Task to complete: With pictures left out, please repeat word for word the lines from the one containing "The height and" through the end of the records.

** Records provided follows **

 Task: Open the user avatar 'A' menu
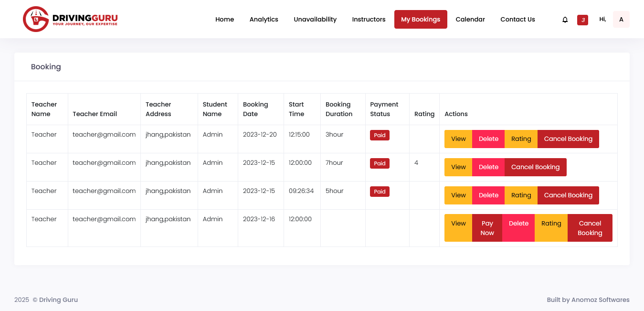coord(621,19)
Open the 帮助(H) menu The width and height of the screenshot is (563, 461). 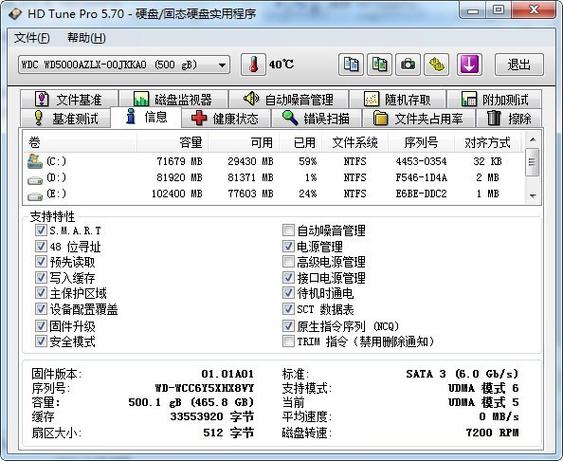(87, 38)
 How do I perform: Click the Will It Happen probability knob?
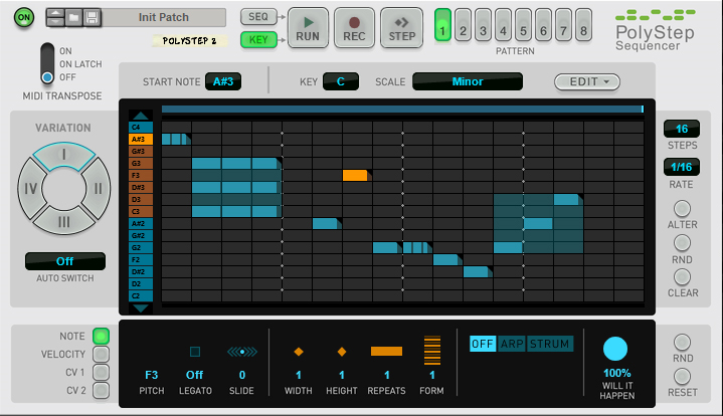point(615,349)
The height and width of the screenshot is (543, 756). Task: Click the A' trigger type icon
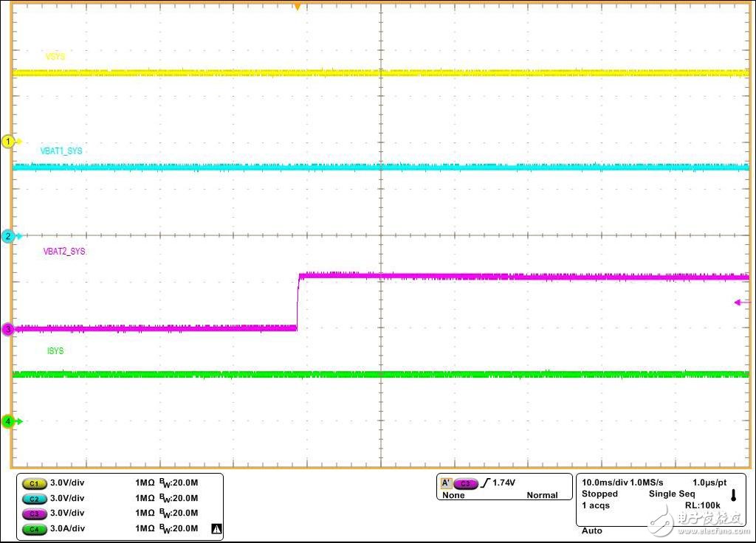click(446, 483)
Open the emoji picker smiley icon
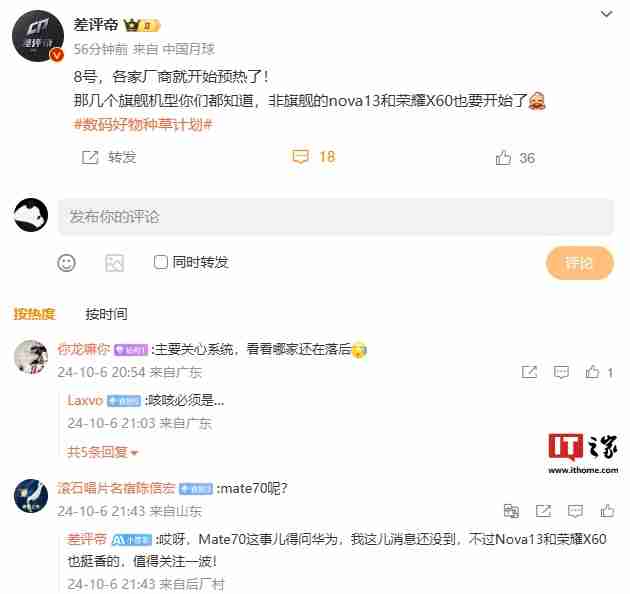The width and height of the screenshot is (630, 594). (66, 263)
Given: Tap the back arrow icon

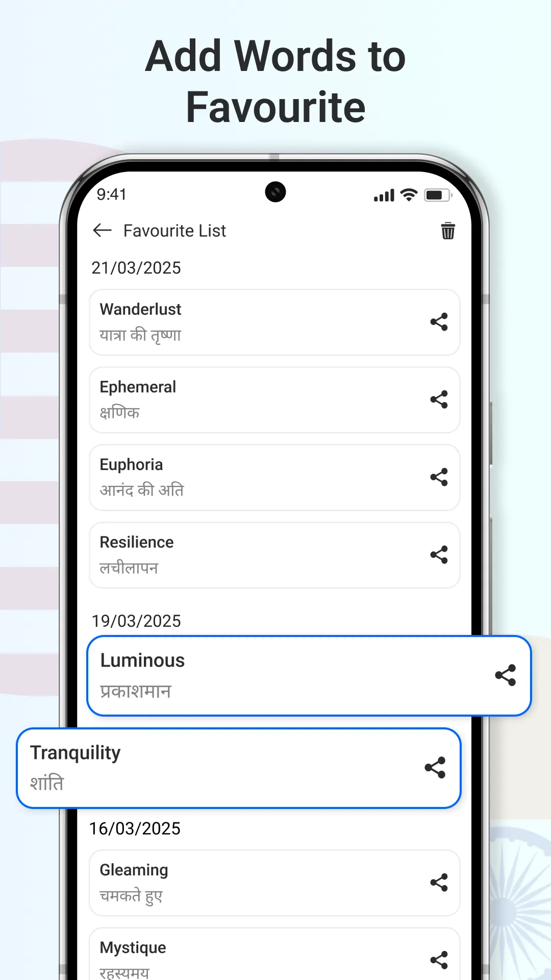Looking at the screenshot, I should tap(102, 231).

** End of Records provided **

Problem solution:
The height and width of the screenshot is (543, 756). Task: Click the A' trigger type icon
click(446, 483)
Open the emoji picker smiley icon
The width and height of the screenshot is (630, 594). (66, 263)
Given: Tap the back arrow icon

Looking at the screenshot, I should tap(102, 231).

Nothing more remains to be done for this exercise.